On day 38 I wrote about side effects and how they tell you things are working. Well, there are some that overshoot that mark a little, and can cause real harm. While no side effects are great, many are temporary and can be managed, such as hair loss or a drop in white count. Others are potentially serious and long-term, such as heart damage from doxorubicin (aka adriamycin; http://en.wikipedia.org/wiki/Doxorubicin). It has been on my mind because adriamycin is the ‘A’ in ‘FAC’, the chemo cocktail I will be switching to after the holidays.
It has been known for a long time that doxorubicin (‘dox’) causes heart damage in some people, and that monitoring heart function is critical when using the drug. It was also understood that the generation of reactive oxygen species (ROS) was involved. ROS are generated in cells that are stressed or damaged, and are like little bombs that go offend cause damage to the cell’s structures. What wasn’t clear was how dox caused the damage, and why only in some people. Now comes a study from the laboratory of Dr. Yeh, chair of our Department of Cardiology, which reveals much about the mechanism of how this works.
The press release goes into excellent detail on the biology and I recommend you take a look (http://www.mdanderson.org/newsroom/news-releases/2012/key-discovered-to-how-chemotherapy-drug-causes-heart-failure.html). Here is a brief summary: doxorubicin works by inactivating toposiomerase 2, which is a cool enzyme that is involved in dealing with the challenges of keeping DNA working. If you connected all the pieces of DNA in a typical human cell it would be about 6 ft in length! Imagine that being compressed into a spot smaller than the eye can see, and you can appreciate that the DNA is very tightly packed. In fact it is compressed in an elegant hierarchy of structures, that involve lots of winding and wrapping. This is great for storage, but if you actually want to use the DNA, say to express a gene or to replicate it when a cell divides, then you have to unwrap it and later wrap it back up. Every time I get the extension cord out of my garage to put air in the tires, and it gets into the most amazing tangles and twists just by me looking at it, I think about DNA and topoisomerases and marvel at what they do. In any case, you can see that toposiomerase are needed by cancer cells as they divide and divide and divide. Inhibiting the toposiomerase forces cells to stop dividing, which normal cells can do, but which cancer cells often can’t because they lack the brakes to do so, and so crash into a form of cell death called apoptosis.

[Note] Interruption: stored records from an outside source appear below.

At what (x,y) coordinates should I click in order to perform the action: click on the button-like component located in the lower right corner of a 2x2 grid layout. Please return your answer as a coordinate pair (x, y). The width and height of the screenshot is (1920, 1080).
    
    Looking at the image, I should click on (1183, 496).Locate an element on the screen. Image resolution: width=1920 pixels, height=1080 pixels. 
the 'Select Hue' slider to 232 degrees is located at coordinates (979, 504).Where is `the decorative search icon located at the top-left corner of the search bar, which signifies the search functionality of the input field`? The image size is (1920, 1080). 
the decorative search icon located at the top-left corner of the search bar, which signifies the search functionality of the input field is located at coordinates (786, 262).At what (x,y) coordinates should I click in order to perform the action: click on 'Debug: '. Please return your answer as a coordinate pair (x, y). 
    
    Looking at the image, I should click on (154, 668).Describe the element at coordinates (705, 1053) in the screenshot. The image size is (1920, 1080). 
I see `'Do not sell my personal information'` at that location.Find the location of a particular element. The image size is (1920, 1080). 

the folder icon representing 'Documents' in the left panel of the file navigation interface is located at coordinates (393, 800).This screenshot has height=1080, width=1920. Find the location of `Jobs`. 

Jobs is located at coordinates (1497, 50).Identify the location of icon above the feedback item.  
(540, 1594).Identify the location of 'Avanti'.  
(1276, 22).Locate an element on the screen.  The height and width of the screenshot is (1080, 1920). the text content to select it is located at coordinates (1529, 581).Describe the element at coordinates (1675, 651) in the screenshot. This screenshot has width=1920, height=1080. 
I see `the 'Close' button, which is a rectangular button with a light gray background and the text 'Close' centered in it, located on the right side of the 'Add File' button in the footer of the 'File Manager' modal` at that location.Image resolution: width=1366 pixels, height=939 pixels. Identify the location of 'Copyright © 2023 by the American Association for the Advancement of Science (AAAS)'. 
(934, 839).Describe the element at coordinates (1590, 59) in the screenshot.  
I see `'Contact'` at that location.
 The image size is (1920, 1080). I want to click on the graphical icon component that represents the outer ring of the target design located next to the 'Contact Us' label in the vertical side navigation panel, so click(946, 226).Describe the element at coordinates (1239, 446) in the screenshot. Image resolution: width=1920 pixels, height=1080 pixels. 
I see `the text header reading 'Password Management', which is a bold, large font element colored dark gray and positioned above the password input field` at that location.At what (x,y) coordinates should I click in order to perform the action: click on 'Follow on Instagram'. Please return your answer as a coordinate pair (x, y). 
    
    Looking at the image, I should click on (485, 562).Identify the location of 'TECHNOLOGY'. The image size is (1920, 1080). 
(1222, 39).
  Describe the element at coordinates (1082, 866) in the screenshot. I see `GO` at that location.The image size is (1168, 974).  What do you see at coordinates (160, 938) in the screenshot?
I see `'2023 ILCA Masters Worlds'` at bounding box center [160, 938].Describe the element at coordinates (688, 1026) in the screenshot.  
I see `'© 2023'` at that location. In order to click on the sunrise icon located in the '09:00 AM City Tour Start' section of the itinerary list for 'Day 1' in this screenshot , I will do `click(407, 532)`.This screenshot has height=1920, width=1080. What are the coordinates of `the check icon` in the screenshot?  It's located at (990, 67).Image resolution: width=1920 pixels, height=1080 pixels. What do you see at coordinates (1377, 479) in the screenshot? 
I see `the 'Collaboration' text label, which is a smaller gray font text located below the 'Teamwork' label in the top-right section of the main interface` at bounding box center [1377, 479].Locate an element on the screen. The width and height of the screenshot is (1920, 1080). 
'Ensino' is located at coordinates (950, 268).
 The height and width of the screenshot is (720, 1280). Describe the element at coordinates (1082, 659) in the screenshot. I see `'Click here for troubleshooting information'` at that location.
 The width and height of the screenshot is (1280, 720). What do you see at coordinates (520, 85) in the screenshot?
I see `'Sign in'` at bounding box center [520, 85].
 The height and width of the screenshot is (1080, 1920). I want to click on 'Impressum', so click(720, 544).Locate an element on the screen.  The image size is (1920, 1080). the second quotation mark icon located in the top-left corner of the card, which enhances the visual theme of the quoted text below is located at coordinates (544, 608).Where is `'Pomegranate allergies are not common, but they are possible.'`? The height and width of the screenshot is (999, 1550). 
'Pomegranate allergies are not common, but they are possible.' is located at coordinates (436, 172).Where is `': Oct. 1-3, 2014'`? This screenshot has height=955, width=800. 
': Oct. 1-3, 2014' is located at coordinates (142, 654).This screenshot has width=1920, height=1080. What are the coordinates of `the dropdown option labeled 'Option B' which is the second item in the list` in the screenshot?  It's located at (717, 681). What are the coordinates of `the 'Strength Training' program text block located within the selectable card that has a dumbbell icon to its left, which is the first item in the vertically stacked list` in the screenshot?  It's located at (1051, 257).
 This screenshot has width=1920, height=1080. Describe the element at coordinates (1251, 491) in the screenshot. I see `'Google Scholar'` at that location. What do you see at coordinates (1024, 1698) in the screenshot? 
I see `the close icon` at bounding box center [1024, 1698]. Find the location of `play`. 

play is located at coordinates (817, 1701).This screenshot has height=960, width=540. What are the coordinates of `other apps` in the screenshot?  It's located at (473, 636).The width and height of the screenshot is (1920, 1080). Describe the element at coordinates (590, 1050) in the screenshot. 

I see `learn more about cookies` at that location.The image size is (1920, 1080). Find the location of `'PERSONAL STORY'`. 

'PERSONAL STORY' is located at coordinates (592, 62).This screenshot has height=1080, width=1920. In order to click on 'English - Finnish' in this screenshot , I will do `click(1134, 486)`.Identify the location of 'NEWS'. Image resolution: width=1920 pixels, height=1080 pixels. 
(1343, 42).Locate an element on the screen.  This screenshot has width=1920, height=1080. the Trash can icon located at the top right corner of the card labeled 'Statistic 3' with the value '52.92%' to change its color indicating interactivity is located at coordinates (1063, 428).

So how does inhibiting the unwrapping of DNA cause the formation of ROS? That was never clear. Now Dr. Yeh and colleagues show that in heart cells there is a form of topoisomerase 2 (called 2b) which is not found in cancer cells, and which can also be inhibited by dox. This is a classic case of a side effect being caused by a very similar mechanism as the therapeutic effect. Interestingly the generation of ROS was shown by Dr. Yeh’s group to be as a result of changes in gene expression, including ones involved in generating ROS a relatively indirect effect. This is a significant step forward that will also make it more likely that we can prevent the heart damage.
The scientists also shows that mice with high levels of the topoisomerase 2b in their cardiac cells are particularly vulnerable to heart damage, which may allow you to screen for possibly vulnerable patients. Furthermore, mice seemed to do fine without the topisomerase 2b (heart cells rarely divide) and so that suggests that you could protect patients’ hearts by lowering topo 2b levels while they are receiving dox. Clinical research based on these lab findings are already underway.
By the way, the researchers used a standard trick from the mouse genetic engineering toolbox that relies on tamoxifen triggering a reaction (here the deletion of the topo 2b gene in the mouse), but this has nothing to do with the use of tamoxifen as a drug for breast cancer. The scientists used a brief tamoxifen exposure to trigger the removal of the gene by recombination – the mice were not being treated long term with the drug to inactivate hormones.
So why does a cancer center have cardiologists? Well, in the case of MD Anderson, because we are a stand-alone cancer center, and so not integrated into a general hospital, we need those specialists in order to properly care for our patients. And because the impact of cancer on the heart is complex and specific, we see real value in having specialists that focus deeply on these questions, and are recognized world experts. And of course because they do amazing research that leads to new understanding and in the future better approaches, not only to make therapy more effective but also to reduce the side effects. So I congratulate our doctors with heart!